Lymphocyte Proliferation Assay
The lymphocyte proliferation assay of the mice was conducted at 2 weeks after the 3rd immunization. Spleens were aseptically removed from three mice every group and splenocyte suspensions were prepared as previously described [20]. The splenocytes were extracted and purified using a Spleno-cyte Extraction kit (TBD Science, Tianjin, China) and seeded in 96-well flat-bottom plates at a density of 2 × 106 cells per well in RPMI 1640 medium (Invitrogen, Grand Island, NY, USA) containing 10% FBS. Then 100 µL of medium containing VSV-IN or VSV-NJ was added to each well of splenocytes. Concanavalin A (ConA) (Sigma Aldrich, St. Louis, MO, USA) was used as positive control, and medium was used as negative control. The plates were incubated at 37℃ in 5% CO2 for 3 days. After 3days, the proliferative response was determined using a 3-(4,5-dimethylthiazol-2-yl)-5-(3-carboxymethoxyphenyl)-2-(4-sulfophenyl)-2H-tetrazolium, inner salt (MTS) assay, and the Cell Titer 96 Aqueous One Solution Cell Proliferation kit (Promega, Madison, WI, USA), following the manufacturer’s instructions. At the end of the incubation, the OD of the plate wells was read at 490 nm. The lymphocyte proliferation rate was quantified using the stimulation index (SI), which was calculated as the ratio of the OD490 of the stimulated cells to the OD490 of the negative controls.

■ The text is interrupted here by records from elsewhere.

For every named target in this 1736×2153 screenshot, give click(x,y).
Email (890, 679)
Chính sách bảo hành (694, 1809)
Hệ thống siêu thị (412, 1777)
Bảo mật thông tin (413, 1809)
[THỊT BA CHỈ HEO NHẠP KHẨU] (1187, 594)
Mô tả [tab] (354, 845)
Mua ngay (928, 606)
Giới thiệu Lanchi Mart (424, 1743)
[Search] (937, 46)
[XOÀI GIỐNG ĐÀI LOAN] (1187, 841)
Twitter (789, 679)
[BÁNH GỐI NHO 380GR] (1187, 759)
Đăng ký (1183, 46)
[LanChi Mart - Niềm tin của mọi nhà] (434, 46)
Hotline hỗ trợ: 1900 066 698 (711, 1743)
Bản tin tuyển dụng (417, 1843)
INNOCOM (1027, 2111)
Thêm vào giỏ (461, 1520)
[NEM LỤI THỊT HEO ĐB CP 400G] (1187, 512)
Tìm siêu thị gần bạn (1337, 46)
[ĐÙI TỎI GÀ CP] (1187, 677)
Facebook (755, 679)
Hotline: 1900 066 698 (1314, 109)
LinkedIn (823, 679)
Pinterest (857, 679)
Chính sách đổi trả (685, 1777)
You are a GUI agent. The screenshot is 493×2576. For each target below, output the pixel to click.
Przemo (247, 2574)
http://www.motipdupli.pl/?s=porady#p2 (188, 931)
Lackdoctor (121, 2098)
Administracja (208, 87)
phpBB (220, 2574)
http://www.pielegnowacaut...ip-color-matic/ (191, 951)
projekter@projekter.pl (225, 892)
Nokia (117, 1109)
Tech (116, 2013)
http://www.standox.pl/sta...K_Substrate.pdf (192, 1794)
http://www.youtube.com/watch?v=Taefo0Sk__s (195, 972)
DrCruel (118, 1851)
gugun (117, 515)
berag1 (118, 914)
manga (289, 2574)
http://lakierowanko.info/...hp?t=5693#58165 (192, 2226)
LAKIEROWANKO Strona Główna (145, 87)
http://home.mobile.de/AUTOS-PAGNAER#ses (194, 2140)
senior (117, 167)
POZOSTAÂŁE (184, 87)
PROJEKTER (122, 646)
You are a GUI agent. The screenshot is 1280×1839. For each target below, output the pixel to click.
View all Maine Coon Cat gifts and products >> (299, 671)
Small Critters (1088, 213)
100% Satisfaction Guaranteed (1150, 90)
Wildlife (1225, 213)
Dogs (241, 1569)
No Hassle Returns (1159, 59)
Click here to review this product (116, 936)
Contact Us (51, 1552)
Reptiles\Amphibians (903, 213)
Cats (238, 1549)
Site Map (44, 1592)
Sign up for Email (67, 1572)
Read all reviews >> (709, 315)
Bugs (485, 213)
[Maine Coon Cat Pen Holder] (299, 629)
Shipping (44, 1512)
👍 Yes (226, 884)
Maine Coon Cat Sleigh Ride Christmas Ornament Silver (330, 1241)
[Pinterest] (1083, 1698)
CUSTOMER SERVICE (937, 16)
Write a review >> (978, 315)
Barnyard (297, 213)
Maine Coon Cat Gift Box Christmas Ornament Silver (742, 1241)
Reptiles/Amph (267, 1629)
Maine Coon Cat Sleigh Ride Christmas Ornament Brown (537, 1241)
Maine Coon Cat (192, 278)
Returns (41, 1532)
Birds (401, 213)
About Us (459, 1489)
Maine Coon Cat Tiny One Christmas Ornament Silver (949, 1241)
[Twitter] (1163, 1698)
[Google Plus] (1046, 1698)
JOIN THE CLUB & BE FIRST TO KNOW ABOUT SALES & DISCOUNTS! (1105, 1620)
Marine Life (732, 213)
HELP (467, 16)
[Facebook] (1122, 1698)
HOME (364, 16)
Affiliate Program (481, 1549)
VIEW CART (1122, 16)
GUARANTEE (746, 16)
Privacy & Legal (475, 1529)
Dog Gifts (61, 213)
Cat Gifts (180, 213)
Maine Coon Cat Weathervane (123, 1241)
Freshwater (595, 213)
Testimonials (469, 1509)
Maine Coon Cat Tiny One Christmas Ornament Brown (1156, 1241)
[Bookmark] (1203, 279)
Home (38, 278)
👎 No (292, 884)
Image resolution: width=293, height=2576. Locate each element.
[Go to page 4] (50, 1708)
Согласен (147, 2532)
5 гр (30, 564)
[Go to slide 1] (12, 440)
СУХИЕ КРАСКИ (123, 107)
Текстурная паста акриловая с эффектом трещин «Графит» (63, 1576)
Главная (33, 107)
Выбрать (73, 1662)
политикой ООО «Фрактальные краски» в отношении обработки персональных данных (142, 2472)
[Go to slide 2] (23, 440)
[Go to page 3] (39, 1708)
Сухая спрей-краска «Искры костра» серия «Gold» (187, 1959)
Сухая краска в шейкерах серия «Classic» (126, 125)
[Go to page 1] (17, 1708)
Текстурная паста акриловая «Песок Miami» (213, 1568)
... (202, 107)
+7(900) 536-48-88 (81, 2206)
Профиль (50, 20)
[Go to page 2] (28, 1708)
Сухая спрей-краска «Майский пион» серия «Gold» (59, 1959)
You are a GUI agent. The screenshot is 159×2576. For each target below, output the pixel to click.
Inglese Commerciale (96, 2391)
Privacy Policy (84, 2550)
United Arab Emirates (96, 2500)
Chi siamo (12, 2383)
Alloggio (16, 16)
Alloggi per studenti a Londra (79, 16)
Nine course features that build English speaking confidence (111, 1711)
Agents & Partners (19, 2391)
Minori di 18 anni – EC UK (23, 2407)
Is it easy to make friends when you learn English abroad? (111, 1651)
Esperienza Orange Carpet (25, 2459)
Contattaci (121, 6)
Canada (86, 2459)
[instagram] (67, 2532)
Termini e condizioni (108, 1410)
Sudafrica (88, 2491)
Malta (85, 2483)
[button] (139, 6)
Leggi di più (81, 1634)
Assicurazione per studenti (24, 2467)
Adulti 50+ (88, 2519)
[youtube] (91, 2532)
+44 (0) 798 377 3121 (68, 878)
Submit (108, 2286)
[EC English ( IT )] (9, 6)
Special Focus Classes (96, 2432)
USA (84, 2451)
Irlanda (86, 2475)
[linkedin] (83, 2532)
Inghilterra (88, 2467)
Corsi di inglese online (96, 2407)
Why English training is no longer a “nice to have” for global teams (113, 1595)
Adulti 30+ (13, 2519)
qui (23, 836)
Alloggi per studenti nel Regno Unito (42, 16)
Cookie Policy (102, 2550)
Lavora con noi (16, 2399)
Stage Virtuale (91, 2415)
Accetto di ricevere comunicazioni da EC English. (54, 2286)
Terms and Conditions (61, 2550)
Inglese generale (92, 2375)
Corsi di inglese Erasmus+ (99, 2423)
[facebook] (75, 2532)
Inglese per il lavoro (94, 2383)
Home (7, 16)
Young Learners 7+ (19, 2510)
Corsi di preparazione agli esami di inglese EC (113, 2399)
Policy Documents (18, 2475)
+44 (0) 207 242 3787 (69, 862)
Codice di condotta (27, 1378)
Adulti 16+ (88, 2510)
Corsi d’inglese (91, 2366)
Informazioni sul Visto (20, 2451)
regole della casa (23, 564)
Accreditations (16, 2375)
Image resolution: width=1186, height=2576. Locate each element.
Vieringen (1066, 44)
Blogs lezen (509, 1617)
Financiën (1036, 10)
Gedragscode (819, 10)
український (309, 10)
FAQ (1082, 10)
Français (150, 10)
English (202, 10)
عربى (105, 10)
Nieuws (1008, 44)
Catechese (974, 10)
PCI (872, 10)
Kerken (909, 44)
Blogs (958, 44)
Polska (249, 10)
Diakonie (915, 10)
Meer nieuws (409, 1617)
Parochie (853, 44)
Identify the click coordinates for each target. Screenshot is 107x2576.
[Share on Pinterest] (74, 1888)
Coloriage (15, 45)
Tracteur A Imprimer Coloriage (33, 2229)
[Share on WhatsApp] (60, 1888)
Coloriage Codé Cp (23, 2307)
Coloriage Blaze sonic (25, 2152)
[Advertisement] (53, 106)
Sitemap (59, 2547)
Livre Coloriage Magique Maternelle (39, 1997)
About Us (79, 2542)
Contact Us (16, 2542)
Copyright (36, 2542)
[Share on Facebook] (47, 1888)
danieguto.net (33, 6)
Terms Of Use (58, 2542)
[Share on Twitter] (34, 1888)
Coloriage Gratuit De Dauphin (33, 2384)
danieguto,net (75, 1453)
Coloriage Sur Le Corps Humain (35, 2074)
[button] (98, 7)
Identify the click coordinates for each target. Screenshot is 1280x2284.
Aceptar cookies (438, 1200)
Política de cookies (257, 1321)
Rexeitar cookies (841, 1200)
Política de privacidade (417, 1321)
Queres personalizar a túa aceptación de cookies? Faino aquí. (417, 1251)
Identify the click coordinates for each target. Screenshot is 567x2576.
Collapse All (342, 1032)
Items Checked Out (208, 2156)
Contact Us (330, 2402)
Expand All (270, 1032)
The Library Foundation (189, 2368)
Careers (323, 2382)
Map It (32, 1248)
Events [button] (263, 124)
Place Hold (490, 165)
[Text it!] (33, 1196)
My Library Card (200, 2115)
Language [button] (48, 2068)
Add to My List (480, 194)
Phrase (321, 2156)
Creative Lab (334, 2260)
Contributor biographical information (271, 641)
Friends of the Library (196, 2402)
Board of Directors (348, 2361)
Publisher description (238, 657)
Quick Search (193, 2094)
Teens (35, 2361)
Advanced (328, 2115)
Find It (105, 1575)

The lymphocyte proliferation assay of the goats was conducted at week 9 after first immunization. The blood was collected from the jugular vein of goats and was heparinized. Then, peripheral blood mononuclear cells (PBMC) were separated by Filoll-Hypque density gradient centrifugation (TBD Sciences, Tianjin, China) as described by Wang et al. (2013), Cells were resuscitated at 2 × 106/mL with RPMI 1640 medium containing 10% FBS, 2 mM glutamine, 50 mM 2-mercaptoethanol, 100 IU/mL streptomycin, and 100 IU/mL penicillin. The cells were plated in 96-wel plates with 100 µl per well. Subsequently, 100 µL per well of medium with or without inactivated VSV-NJ or VSV-IN were added and mixed. ConA (5 µg/mL, Sigma-Aldrich) was used as a positive control. Uninfected cells cultured only in medium were used as a negative control. Each sample was tested in triplicate. After incubation of the samples at 37℃ in 5% CO2 for 72 h, 20 µL of MTS was added, samples were incubated at 37℃ in 5% CO2 for 4 h. At the end of the incubation, the OD490 was measured. The stimulation index (SI) was calculated as the ratio of the average OD490 value of stimulated cells to average OD490 value of negative control.
Statistical analysis
The data were analyzed with one-way ANOVA in GraphPad Prism version 5.00 (GraphPad Software, San Diego, CA, USA); p values less than 0.05 were considered statistically significant.